- Leonard Findlay sitting smoking a cigar
- Born: 5 February 1878 Glasgow, Ayrshire
- Died: 14 June 1947 (aged 69)
- Education: University of Glasgow
- Known for: Leonard Gow Lecturer on the Medical Diseases of Infancy and Childhood, Samson Gemmell Chair of Child Health

= Leonard Findlay =

Scottish physician (1878–1947)

Leonard Findlay (5 February 1878, in Glasgow – 14 June 1947) was the paediatrician who was the first Leonard Gow Lecturer on the Medical Diseases of Infancy and Childhood. Findlay was also the first person to hold the Samson Gemmell Chair of Child Health at the University of Glasgow.

Findlay married Gertrude Findlay née Binning in 1905. The couple had two daughters.

==Life==
Findlay was the son of a doctor, Dr William Findlay who was also an essayist who wrote under the pen name, George Umber. His mother was Margaret Findlay née Carruthers. Findlay took his early education at Allan Glen's School before moving to Glasgow University. He graduated Bachelor of Medicine, Bachelor of Surgery in 1900 and Doctor of Medicine in 1904 both with commendations. Findlay passed the DSc in 1912.

==Career==
Findlay's first post was at the outpatient's department of Western Infirmary in Glasgow before moving to the Department of Pathology under Sir Robert Muir. After several years gaining experience in Pathology, Findlay became an assistant to Samson Gemmell. During this period he became interested in rickets in children, which later led to an interest in infant malnutrition, that lead to paediatrics. The interest in rickets resulted in Findlay to visit Germany for post-graduate study, to work with Heinrich Finkelstein in Berlin.

After returning to Glasgow in 1902, Findlay worked at the outpatient's department at the Royal Hospital for Sick Children, Glasgow, as well as the dispensary. In 1914, he was appointed a Visiting Physician at the new site of the Royal hospital in Yorkhill in Glasgow. In 1915, the hospital was requisitioned by the military, with Findlay being assigned the rank of captain, looking after military medical cases during World War I. In 1918, Findlay was posted to France for military duty. In 1919, Findlay planned to return to Glasgow but instead was appointed to become Director of child welfare of the International Federation of Red Cross and Red Crescent Societies in Geneva. In late 1919 after returning to Glasgow, Findlay was appointed the Leonard Gow lecturer in Medical Diseases of Infancy and Childhood (paediatrics), updating to curriculum of the University of Glasgow Medical School to teach paediatrics. In 1924, Findlay became the first Samson Gemmell Chair of Child Health.
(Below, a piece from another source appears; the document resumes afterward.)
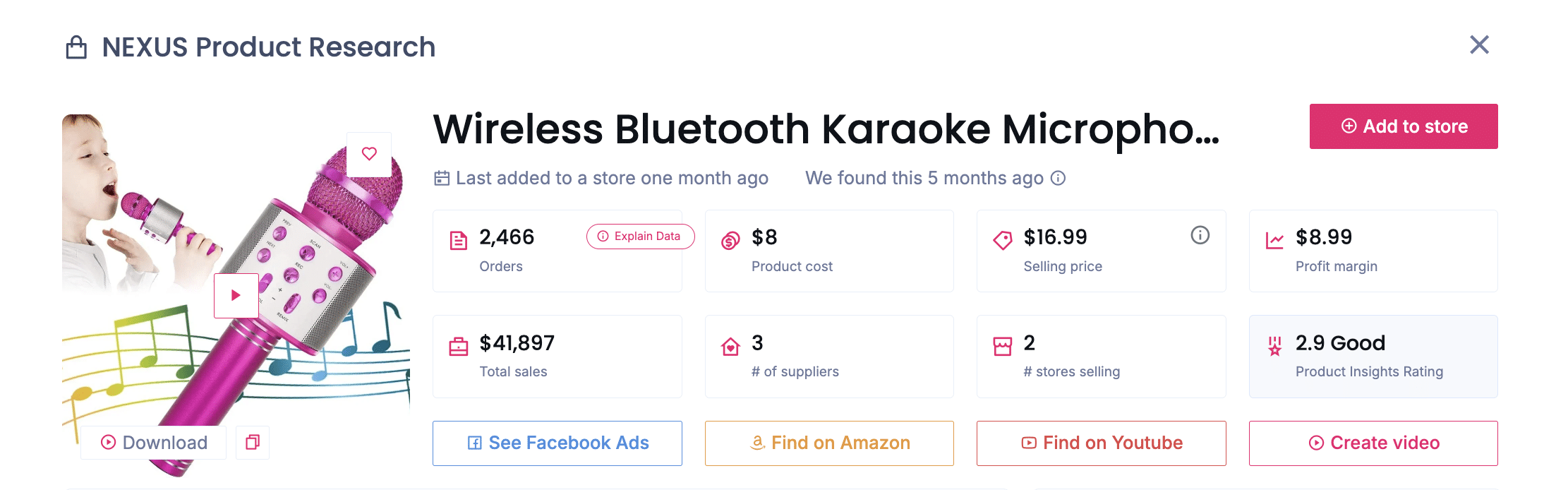Click the Add to store button
The height and width of the screenshot is (490, 1568).
point(1403,126)
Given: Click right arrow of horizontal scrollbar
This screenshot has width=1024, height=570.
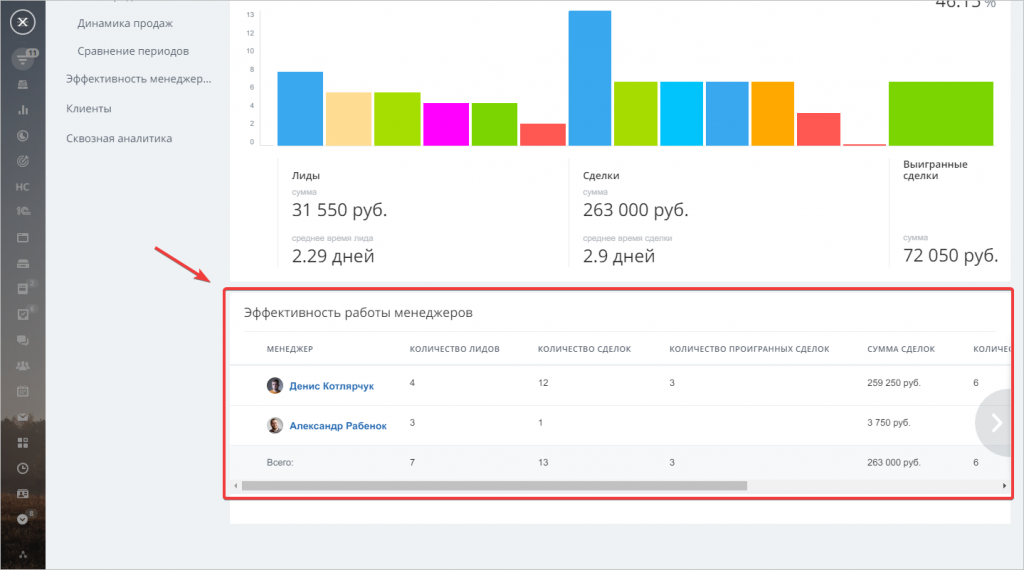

Findlay finally left Glasgow University and resigned in 1930, settling in London. Findlay opened a clinic in Wimpole Street in Marylebone and at the same time was appointed as a physician at the Queen Elizabeth Hospital for Children. During this period he taught a number of younger doctors during the interwar period. At the start of World War II, Findlay worked as a doctor at Children's Department of the Radcliffe Infirmary, Oxford.

==Work==
In the first decade of the 20th century, two physicians at Glasgow University, took up the study of rickets. These physicians were Professor of Physiology Noel Paton and Leonard Findlay. After experimenting on puppies, both Findlay and Paton believed that the underlying cause of rickets was a lack of sunlight, exercise and fresh air. This was a view that was against the prevailing idea at the time, that the disease was caused by a toxin. They believed that sufficient sunlight, exercise and fresh air would halt the symptoms of Rickets, particularly in overcrowded industrial cities like Glasgow.

When Findlay reported on the aetiology of rickets in 1908, he reached the following conclusion:

The confinement of children, which we find wherever rickets prevails, does, of course, deprive them of some fresh air and sunshine and thus reduce their restive power, but it is not entirely... on these grounds that it exerts a baneful influence. It is due to the want on exercise which invariably goes along with ... the confinement. We may surmise that lack of exercise fresh air... allows the generation of some harmful product, and so by autointoxication brings about the disease.

In the second decade of the 20th century Findlay again collaborated with his colleague Diarmid-Noel Paton to study Tetany. Findlay and Paton isolated a Guanidine compound.